HarpIA Lab

The HarpIA Lab module was designed to facilitate the automated evaluation of large language models (LLMs). The module focuses on the evaluation process, although the performance of an LLM on a given task is the target of the evaluation. In other words, the evaluation process is completely decoupled from the LLM construction and optimization processes. Thus, the evaluation process was designed to receive as input a JSON file in which the outputs produced by the LLM to be evaluated, the metrics to be calculated, and other data necessary to perform the evaluation are appropriately organized. In brief, the evaluation workflow using HarpIA Lab can be described by the following steps:

preparing the data that will serve as the input for the evaluation process;
choosing the metrics and other procedures of interest to be performed by HarpIA Lab;
analyzing the results using tools offered by HarpIA Lab;
exporting the raw or analytical results produced by the module for analysis using tools preferred by the researcher.

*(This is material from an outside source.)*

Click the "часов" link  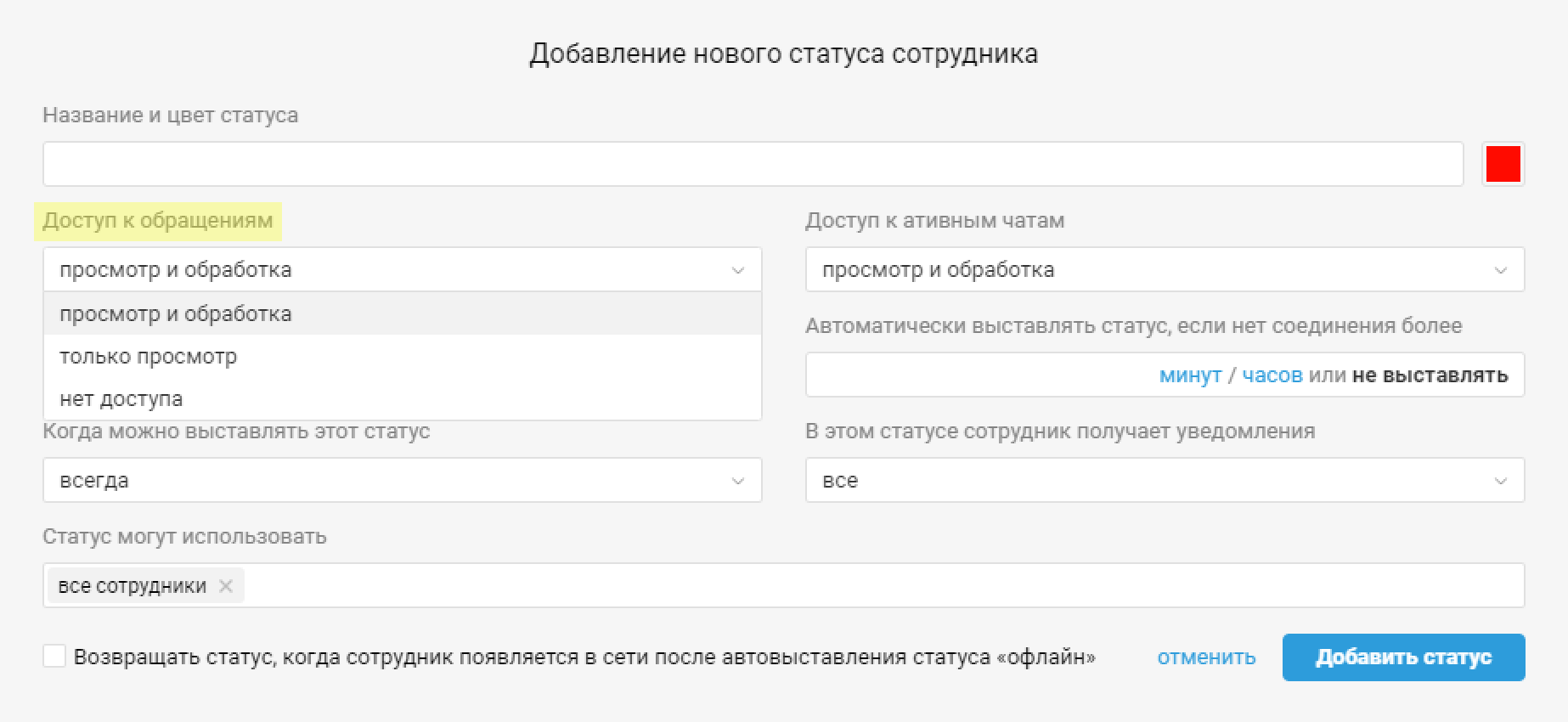click(x=1272, y=375)
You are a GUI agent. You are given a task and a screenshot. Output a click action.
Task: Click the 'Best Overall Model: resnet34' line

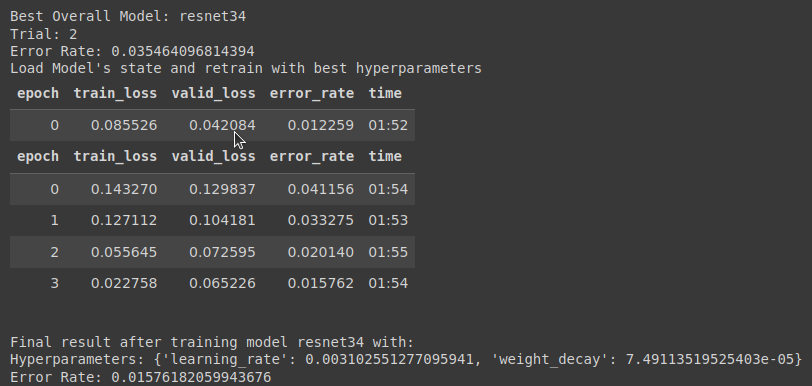[128, 16]
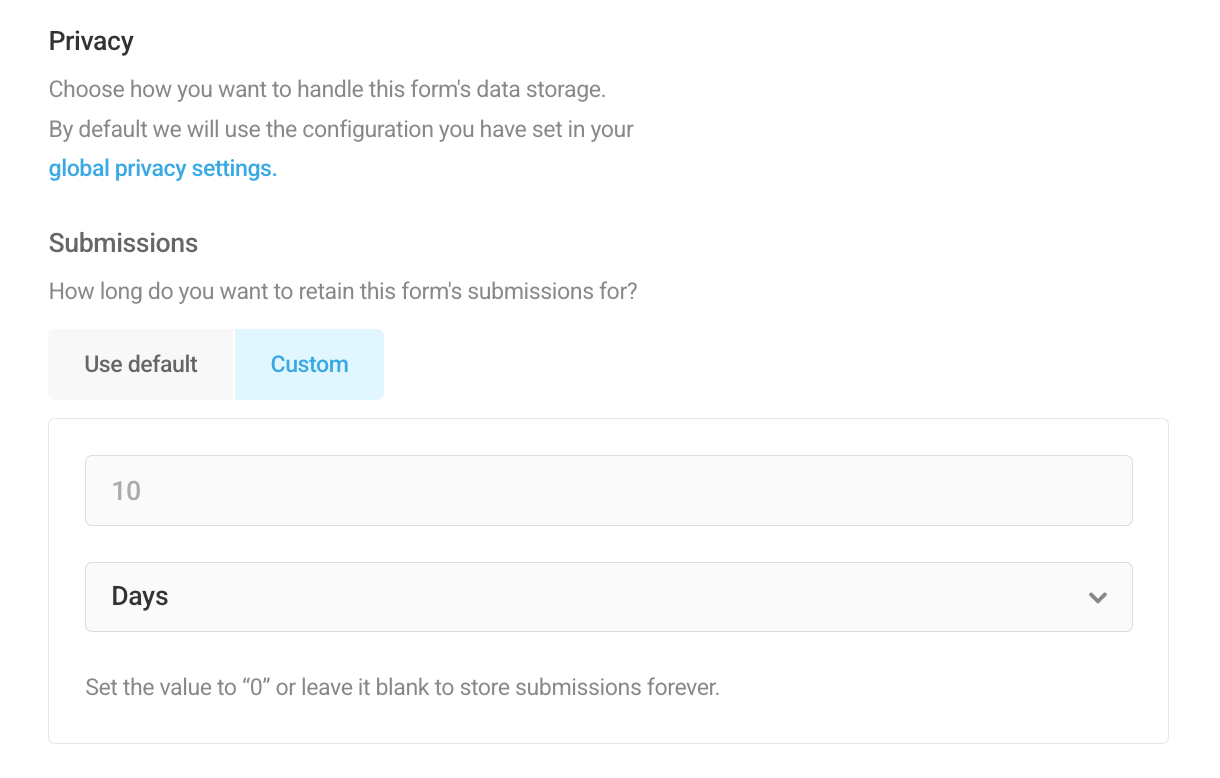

The HarpIA Lab can be used in two ways: (a) from the command line or (b) through a web interface. In both cases, the idea is that the researcher can establish an evaluation process and document its process using JSON files for later processing, either for auditing the results obtained or for replicating and reproducing the evaluation study. It is also worth highlighting some other characteristics that guide the design of HarpIA Lab:

agnosticism regarding the LLM being evaluated: this module can be used to evaluate any LLM, whether it is a commercially available model or an open-source model running on local infrastructure. The evaluation process, which aims to assess the quality of the models, is executed using input files containing data that express the behavior of the LLM being evaluated. In situations where the module needs to interact with the LLM, as is the case with “attack” evaluations, communication will be implemented via a “gateway”, so that the execution of the model is decoupled from the HarpIA Lab module.
to facilitate reproducibility and auditing: The results of an evaluation performed by the HarpIA Lab module are documented in JSON files. These files contain the data that served as input for the evaluation process, the choices made by the researcher regarding the metrics that should be considered in the evaluation, and the results obtained (aggregated or per instance tested). The researcher is encouraged to share these files as a way of providing transparency to the data included in their publications. In this way, the data produced in the evaluation can be safely used as a benchmark, since third parties will be able to audit or reproduce the data that obtained by the evaluation.
to save time and resources: The HarpIA Lab module allows the researcher to save time and resources required for code development and reduces the occurrence of common errors in the production of ad hoc implementations.
to facilitate comparative analyses: the HarpIA Lab aims to facilitate the comparison of different models using the results of their evaluations. This comparison will be made through the analysis of visualizations and also through statistical procedures used in the specialized literature, as indicated in the release plan described below.

Development stages

Release 1:

In this release, the HarpIA Lab will provide:

a web interface that facilitates the workflow within the module.
a set of quantitative evaluation metrics focused on the evaluation of natural language processing capabilities: BertScore, MoverScore, BLEU and METEOR.

The workflow in release 1 is illustrated in the figure below: the researcher prepares the dataset that expresses the LLM behavior in a given task. The researcher then submits the data in the format expected by the platform to the HarpIA Lab module and starts the evaluation. The evaluation is executed by the platform and, when completed, the results can be downloaded by the researcher to analyze them using tools of their choice.

Release 2:

In Release 2, the HarpIA Lab will offer new quantitative metrics and metrics focused on the evaluation of retrieval augmented generation (RAG). Automated attack procedures (in the Red Team work style) will also be offered. Finally, this version will also feature the implementation of a graph generation functionality, facilitating exploratory data analysis (EDA).

Release 3:

In release 3, statistical validation methods will be offered to provide robust comparison between two or more LLMs, as well as new graph generation capabilities.